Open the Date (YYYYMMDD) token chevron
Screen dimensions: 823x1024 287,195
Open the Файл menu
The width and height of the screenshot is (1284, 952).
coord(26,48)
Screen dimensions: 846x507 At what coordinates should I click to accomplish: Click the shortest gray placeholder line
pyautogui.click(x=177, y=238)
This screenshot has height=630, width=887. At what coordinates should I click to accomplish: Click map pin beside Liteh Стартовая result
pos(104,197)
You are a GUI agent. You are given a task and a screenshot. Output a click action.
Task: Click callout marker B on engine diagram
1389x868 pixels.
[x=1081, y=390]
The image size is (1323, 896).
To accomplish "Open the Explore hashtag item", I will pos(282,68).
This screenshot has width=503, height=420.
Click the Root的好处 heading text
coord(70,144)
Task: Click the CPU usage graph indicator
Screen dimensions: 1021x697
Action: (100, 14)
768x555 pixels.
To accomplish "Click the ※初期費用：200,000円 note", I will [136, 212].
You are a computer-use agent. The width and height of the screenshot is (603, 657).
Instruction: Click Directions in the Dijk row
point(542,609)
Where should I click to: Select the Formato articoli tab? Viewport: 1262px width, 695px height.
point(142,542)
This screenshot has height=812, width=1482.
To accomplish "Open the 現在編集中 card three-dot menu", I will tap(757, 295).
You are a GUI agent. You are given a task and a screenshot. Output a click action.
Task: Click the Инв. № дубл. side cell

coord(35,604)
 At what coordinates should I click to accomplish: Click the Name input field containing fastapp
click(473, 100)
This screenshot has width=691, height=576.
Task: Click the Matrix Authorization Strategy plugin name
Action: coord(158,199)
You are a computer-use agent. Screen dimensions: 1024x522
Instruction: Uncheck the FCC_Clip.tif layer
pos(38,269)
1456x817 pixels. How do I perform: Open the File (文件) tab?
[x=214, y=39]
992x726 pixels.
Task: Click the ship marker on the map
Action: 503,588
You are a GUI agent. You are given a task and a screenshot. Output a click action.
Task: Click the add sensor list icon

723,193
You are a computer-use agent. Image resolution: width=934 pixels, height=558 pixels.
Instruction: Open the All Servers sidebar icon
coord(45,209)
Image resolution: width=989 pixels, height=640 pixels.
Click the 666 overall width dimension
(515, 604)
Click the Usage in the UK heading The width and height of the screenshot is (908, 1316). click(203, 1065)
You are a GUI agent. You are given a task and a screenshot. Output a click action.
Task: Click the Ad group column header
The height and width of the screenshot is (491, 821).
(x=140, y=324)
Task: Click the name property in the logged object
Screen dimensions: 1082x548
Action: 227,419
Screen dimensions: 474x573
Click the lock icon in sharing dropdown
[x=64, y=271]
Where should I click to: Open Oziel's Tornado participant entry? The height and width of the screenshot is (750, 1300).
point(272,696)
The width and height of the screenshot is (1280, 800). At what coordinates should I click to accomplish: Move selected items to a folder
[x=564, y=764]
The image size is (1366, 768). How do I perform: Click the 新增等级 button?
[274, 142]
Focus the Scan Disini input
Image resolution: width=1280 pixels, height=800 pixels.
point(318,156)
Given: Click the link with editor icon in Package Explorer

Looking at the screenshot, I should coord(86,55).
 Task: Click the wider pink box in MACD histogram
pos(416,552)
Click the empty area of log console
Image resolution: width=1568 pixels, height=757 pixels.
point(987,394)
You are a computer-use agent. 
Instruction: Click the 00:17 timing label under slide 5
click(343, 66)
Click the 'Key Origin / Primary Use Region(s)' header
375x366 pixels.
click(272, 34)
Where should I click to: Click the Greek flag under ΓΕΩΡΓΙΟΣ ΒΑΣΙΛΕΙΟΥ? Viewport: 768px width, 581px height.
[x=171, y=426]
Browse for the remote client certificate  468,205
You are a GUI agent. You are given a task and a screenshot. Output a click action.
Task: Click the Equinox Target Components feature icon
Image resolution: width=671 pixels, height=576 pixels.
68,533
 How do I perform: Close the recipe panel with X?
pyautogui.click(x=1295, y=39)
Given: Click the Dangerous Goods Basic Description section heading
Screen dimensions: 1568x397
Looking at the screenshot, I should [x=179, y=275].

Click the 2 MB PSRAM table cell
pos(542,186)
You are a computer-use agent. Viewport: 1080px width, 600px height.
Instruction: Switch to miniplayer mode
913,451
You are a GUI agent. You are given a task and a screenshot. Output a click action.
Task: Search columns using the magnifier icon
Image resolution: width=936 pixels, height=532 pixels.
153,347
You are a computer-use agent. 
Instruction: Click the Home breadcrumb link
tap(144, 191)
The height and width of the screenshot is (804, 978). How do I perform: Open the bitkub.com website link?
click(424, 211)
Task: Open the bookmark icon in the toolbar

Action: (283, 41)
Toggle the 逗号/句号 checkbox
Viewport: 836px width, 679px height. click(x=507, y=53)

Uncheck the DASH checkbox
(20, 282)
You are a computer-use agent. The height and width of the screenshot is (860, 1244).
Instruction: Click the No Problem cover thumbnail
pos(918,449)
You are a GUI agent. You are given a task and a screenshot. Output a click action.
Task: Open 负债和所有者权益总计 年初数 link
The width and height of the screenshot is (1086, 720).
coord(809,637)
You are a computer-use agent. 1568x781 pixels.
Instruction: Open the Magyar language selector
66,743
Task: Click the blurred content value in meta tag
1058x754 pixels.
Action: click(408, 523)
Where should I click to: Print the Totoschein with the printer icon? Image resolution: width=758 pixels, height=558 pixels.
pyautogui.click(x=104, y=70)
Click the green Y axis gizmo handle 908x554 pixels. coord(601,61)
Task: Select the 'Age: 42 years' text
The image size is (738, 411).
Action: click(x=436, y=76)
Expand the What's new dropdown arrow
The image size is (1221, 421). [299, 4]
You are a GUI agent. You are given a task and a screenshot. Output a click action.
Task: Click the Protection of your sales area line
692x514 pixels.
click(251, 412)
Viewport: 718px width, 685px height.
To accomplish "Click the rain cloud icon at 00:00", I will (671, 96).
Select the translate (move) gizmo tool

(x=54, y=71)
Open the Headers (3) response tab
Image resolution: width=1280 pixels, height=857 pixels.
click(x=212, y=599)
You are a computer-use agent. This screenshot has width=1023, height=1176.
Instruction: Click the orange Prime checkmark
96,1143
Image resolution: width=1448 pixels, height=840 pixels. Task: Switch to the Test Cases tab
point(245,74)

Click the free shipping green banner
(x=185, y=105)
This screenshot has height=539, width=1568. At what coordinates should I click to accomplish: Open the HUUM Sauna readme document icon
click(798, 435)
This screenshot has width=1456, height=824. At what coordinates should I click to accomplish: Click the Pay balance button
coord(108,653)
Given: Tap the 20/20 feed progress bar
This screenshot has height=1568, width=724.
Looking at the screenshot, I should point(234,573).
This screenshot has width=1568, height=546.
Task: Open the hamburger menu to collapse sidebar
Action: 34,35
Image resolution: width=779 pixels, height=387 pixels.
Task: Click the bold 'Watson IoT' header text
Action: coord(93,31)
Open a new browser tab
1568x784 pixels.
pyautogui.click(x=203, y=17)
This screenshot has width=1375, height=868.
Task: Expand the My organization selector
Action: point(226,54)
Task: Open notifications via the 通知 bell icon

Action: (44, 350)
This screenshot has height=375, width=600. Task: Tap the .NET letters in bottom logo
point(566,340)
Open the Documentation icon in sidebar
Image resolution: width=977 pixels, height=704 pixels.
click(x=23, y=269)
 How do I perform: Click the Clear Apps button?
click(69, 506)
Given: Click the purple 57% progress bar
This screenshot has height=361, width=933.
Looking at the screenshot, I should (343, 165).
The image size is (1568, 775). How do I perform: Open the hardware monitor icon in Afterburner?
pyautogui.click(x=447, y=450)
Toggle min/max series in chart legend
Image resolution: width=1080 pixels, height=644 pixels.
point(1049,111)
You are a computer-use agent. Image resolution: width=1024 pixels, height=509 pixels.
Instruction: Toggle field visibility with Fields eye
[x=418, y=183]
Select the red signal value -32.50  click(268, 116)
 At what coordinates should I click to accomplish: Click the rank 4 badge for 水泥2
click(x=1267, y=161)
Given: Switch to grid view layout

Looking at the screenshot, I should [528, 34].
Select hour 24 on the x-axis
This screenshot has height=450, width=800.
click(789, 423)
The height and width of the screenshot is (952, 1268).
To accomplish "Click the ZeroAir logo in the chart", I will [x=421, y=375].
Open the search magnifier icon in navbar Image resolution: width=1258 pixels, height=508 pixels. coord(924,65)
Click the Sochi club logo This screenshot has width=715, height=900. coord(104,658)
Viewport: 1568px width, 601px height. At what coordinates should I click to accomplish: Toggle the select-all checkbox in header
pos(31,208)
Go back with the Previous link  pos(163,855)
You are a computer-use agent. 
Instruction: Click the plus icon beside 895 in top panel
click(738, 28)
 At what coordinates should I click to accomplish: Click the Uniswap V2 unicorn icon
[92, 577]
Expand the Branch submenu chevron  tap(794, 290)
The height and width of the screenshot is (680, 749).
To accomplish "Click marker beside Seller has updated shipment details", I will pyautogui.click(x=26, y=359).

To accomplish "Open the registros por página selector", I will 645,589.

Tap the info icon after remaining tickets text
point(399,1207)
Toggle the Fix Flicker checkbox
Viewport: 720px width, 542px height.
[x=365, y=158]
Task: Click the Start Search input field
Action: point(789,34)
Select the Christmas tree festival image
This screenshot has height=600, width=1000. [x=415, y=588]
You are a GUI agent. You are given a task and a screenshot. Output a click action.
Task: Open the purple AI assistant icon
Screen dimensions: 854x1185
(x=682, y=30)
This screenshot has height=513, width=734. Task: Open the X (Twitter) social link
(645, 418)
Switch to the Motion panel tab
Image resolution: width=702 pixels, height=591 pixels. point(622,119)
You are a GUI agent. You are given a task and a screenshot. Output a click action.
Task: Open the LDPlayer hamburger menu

### What you should do
I need exact copies of the lines from the one holding "Instruction: Toggle field" through the end of the records above, and nothing beyond them.

### Response below
Instruction: Toggle field visibility with Fields eye
[x=418, y=183]
Select the red signal value -32.50  click(268, 116)
 At what coordinates should I click to accomplish: Click the rank 4 badge for 水泥2
click(x=1267, y=161)
Given: Switch to grid view layout

Looking at the screenshot, I should [528, 34].
Select hour 24 on the x-axis
This screenshot has height=450, width=800.
click(789, 423)
The height and width of the screenshot is (952, 1268).
To accomplish "Click the ZeroAir logo in the chart", I will [x=421, y=375].
Open the search magnifier icon in navbar Image resolution: width=1258 pixels, height=508 pixels. coord(924,65)
Click the Sochi club logo This screenshot has width=715, height=900. coord(104,658)
Viewport: 1568px width, 601px height. At what coordinates should I click to accomplish: Toggle the select-all checkbox in header
pos(31,208)
Go back with the Previous link  pos(163,855)
You are a computer-use agent. 
Instruction: Click the plus icon beside 895 in top panel
click(738, 28)
 At what coordinates should I click to accomplish: Click the Uniswap V2 unicorn icon
[92, 577]
Expand the Branch submenu chevron  tap(794, 290)
The height and width of the screenshot is (680, 749).
To accomplish "Click marker beside Seller has updated shipment details", I will pyautogui.click(x=26, y=359).

To accomplish "Open the registros por página selector", I will 645,589.

Tap the info icon after remaining tickets text
point(399,1207)
Toggle the Fix Flicker checkbox
Viewport: 720px width, 542px height.
[x=365, y=158]
Task: Click the Start Search input field
Action: point(789,34)
Select the Christmas tree festival image
This screenshot has height=600, width=1000. [x=415, y=588]
You are a GUI agent. You are given a task and a screenshot. Output a click action.
Task: Open the purple AI assistant icon
Screen dimensions: 854x1185
(x=682, y=30)
This screenshot has height=513, width=734. Task: Open the X (Twitter) social link
(645, 418)
Switch to the Motion panel tab
Image resolution: width=702 pixels, height=591 pixels. point(622,119)
You are a GUI agent. You are given a task and a screenshot. Output a click action.
Task: Open the LDPlayer hamburger menu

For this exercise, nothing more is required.